Psycho-social correlates, stressful experiences, primary school teachers, Olugbo Less City


     The study was guided by Social Cognitive Theory, employed to examine the psycho-social environments of serving primary school teachers in Olugbo-Less City, Odeda Local Government Area of Ogun State, Nigeria. 100 rural active teachers currently undergoing in-service training in Ogun State Universal Basic Education Bureau/Tai Solarin University of Education in Teacher’s Professional Development Programme, 2014 were randomly selected for the study. The instrument adopted was 3 point – Rural Teachers Stress Inventory (RTSI) with the 0.05 level of significance. Five research questions were raised and answered. Descriptive statistics and t-test statistical tools were employed to analyze the data collected. Results showed among others that mental-health problems such as anxiety disorders, mood and substance related disorders, lack of social support, delayed promotion, family problems and job pressure are identified as major sources of stressful experiences among the participants.
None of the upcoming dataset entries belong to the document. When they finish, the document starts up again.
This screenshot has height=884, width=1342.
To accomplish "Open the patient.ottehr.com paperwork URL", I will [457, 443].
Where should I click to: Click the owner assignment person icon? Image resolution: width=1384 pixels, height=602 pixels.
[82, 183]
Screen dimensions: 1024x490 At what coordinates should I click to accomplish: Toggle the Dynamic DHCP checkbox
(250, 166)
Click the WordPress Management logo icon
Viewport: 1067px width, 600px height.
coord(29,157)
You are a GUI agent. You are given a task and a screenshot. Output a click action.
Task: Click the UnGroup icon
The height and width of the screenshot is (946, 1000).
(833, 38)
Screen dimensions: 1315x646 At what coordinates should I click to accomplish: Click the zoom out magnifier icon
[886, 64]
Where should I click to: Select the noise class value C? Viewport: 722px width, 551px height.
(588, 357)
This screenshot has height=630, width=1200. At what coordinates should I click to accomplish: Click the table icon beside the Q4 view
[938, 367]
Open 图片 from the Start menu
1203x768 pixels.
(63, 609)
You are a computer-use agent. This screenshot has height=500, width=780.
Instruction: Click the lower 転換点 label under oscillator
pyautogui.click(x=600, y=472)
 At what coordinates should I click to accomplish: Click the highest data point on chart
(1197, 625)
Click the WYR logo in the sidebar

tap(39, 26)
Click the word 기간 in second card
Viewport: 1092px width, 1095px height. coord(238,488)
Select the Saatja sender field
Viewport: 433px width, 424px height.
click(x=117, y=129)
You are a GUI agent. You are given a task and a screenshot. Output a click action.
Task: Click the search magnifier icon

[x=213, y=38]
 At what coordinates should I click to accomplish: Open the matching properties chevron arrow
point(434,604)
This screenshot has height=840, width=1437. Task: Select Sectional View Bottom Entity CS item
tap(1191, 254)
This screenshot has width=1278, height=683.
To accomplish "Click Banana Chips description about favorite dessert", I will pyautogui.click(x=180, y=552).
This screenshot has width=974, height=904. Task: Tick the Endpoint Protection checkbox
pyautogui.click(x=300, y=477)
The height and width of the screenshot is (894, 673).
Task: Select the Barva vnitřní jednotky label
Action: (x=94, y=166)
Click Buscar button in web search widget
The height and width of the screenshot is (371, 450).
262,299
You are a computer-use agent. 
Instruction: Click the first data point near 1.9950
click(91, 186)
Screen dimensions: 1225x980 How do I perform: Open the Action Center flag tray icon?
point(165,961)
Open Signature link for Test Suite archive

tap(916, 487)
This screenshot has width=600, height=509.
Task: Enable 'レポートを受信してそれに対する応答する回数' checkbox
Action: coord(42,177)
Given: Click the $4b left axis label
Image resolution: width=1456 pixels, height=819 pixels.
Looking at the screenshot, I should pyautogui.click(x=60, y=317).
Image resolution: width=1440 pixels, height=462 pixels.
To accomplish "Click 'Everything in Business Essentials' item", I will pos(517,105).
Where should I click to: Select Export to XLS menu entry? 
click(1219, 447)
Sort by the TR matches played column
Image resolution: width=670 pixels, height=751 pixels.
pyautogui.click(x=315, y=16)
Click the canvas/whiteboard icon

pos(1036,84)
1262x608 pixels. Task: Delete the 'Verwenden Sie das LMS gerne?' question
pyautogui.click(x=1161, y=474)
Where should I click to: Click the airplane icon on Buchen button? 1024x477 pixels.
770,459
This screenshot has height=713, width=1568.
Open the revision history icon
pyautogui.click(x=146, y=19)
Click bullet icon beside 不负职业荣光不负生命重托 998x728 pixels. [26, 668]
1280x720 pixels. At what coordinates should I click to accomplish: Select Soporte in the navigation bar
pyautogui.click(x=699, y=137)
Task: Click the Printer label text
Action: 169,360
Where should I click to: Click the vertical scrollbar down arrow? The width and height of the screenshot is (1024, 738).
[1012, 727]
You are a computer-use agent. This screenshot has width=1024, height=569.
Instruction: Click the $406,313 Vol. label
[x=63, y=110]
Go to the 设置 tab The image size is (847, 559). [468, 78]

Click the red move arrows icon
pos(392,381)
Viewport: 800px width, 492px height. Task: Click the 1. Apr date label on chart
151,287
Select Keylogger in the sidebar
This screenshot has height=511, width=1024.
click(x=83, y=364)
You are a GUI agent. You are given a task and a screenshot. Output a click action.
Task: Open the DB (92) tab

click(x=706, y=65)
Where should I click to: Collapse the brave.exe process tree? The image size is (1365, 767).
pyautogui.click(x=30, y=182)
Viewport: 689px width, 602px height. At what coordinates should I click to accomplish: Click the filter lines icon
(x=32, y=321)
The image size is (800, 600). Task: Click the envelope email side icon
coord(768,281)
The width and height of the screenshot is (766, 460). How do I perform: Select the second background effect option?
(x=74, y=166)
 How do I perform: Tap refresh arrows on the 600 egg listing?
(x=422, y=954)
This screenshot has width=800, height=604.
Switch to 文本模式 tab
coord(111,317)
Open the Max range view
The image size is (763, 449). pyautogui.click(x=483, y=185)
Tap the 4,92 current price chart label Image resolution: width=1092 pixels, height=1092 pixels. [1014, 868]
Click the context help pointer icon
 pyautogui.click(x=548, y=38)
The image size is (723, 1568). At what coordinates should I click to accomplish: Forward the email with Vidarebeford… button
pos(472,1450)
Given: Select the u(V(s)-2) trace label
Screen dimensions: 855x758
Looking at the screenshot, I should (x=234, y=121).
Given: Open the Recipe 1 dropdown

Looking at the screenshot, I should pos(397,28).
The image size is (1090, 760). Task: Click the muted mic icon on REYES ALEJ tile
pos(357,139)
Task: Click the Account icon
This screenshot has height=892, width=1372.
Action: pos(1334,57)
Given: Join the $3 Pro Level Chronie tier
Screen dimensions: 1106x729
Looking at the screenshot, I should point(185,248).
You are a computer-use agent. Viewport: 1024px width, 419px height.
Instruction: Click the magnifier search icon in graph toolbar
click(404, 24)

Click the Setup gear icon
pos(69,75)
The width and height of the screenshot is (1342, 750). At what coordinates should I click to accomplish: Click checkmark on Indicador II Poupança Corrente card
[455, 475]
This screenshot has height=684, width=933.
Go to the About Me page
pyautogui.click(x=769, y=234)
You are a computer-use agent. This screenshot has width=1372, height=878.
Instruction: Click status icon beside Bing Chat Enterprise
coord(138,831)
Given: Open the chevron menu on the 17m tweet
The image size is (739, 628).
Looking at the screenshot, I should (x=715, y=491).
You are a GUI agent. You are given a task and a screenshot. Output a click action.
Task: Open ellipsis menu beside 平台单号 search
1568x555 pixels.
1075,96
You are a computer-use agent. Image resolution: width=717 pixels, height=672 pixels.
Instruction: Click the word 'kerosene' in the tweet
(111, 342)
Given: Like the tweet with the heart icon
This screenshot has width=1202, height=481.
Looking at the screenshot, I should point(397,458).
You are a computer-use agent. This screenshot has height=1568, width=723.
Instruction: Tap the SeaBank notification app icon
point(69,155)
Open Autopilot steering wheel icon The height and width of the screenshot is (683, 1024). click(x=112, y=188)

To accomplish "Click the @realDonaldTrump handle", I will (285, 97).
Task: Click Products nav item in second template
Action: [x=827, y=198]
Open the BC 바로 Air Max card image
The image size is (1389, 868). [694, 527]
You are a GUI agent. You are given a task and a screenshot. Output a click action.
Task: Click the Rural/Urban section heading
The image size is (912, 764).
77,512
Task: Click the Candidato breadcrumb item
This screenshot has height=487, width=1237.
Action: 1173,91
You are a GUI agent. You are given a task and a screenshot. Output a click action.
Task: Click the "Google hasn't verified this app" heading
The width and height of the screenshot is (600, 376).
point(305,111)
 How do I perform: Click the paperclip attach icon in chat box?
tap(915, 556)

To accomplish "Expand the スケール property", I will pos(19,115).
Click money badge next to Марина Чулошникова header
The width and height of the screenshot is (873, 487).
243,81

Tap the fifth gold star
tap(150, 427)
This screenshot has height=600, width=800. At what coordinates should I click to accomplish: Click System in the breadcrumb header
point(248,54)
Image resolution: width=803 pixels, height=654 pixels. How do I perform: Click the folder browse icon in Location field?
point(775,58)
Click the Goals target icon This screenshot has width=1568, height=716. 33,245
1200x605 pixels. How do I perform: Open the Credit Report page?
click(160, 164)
Secondly, the effects of the stressors on the teachers’ mental health are reduced mental capability, poor participation in community development and emotional problems (frequent anger, inability to relax, increase use of medication). It was also discovered that women are more prone to the various stressors than their male counterparts. A significant difference exists among the effects of stress among primary school teachers when classified according to working experience. Conclusively, rural development is people oriented, these people are rural dwellers and not urban settlers, and the primary school teachers in the rural areas are part of this population. Hence, the mental health or the primary school teachers is very essential, and if allowed to be impaired by the various occupational stressors, can lead to least or non-participation in the rural development. Based on the findings of the study, it was therefore recommended that the educational policy makers should equally think more of the implementers of the policy rather than the curriculum and the pedagogy. Social support services should be extended to the rural areas, though teachers go to churches and mosques for counselling, modern counselling psychological services offered by appropriate government and non-governmental agencies should not be limited to urban centres.